O Segredo sob o Avental

O outono em Illéa trouxe consigo uma brisa gelada que parecia se infiltrar pelas frestas das janelas de pedra do palácio, mas nada era mais frio do que o vazio no peito de Clara. Três meses haviam se passado desde que a Seleção começara, e o palácio agora orbitava inteiramente em torno de América Singer. Maxon não era mais o jovem que buscava refúgio na biblioteca; ele era um homem apaixonado, cujos olhos brilhavam com uma intensidade que Clara nunca fora capaz de despertar, por mais que ele tivesse jurado, um dia, que ela era seu porto seguro.

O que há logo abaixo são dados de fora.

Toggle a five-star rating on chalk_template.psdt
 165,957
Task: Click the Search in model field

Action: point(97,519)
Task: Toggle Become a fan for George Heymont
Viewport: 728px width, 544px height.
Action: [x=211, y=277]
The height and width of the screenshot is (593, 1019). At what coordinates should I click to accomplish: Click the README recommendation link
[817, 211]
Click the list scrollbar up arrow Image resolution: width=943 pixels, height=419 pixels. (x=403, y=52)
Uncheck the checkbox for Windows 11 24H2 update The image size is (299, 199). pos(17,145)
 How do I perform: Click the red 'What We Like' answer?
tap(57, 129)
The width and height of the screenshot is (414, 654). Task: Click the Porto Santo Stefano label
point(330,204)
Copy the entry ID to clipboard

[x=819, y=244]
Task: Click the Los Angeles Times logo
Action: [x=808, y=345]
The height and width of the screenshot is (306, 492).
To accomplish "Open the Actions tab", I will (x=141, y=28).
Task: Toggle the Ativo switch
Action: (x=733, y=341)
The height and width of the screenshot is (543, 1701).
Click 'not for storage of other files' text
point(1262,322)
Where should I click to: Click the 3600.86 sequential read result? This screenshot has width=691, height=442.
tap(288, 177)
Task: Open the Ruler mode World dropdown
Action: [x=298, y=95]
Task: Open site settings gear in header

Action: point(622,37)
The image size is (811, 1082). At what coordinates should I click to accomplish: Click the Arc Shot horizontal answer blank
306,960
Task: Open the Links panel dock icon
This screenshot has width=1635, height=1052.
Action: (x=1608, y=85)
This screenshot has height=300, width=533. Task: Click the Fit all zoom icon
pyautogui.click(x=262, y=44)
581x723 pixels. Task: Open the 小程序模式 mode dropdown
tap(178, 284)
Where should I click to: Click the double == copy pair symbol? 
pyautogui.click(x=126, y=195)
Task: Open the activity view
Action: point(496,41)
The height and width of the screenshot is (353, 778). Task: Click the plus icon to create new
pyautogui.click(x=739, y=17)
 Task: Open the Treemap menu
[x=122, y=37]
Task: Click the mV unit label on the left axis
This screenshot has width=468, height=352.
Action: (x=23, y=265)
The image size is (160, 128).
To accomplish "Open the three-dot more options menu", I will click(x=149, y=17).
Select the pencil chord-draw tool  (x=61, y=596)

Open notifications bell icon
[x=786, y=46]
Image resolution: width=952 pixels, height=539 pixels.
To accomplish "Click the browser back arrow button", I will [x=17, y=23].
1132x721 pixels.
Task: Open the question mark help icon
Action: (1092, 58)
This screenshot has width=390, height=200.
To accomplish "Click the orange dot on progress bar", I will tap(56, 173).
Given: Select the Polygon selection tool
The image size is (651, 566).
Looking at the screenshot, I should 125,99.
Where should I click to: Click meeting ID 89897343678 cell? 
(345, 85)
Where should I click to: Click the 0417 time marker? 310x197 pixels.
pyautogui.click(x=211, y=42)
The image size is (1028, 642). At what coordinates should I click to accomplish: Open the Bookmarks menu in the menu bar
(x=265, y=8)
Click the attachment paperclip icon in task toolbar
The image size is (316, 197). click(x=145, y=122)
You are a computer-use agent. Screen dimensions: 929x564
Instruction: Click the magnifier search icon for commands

Clara ajustou o avental, sentindo uma pontada familiar de náusea. O tecido cinza, que já era justo, agora parecia sufocá-la. Ela não era mais apenas a "Seis gordinha" que os guardas ignoravam; ela carregava um segredo que crescia silenciosamente dentro de si, um segredo que tinha o sangue da realeza e o destino de uma casta inferior.

— Você está pálida de novo, Clara. — A voz era baixa e firme, vinda de trás de uma das colunas do corredor leste.

Clara se sobressaltou, levando a mão ao ventre de forma instintiva antes de disfarçar, fingindo ajeitar a bandeja de prata. Ela olhou para cima e encontrou os olhos preocupados de Kael, um soldado da guarda que, nas últimas semanas, se tornara sua única âncora de sanidade.

— É apenas o cansaço, Kael. O turno da manhã foi pesado — mentiu ela, forçando um sorriso que não chegava aos olhos.

Kael aproximou-se, ignorando o protocolo que exigia distância entre soldados e criadas. Ele era um Dois, mas não agia como tal. Ele via Clara. Não a Clara que servia chá, mas a mulher que tentava não desmoronar.

— Você não engana ninguém, pelo menos não a mim — sussurrou ele, estendendo a mão para estabilizar a bandeja dela quando percebeu que seus dedos tremiam. — Você precisa comer algo substancial, não apenas as sobras da cozinha. E precisa descansar.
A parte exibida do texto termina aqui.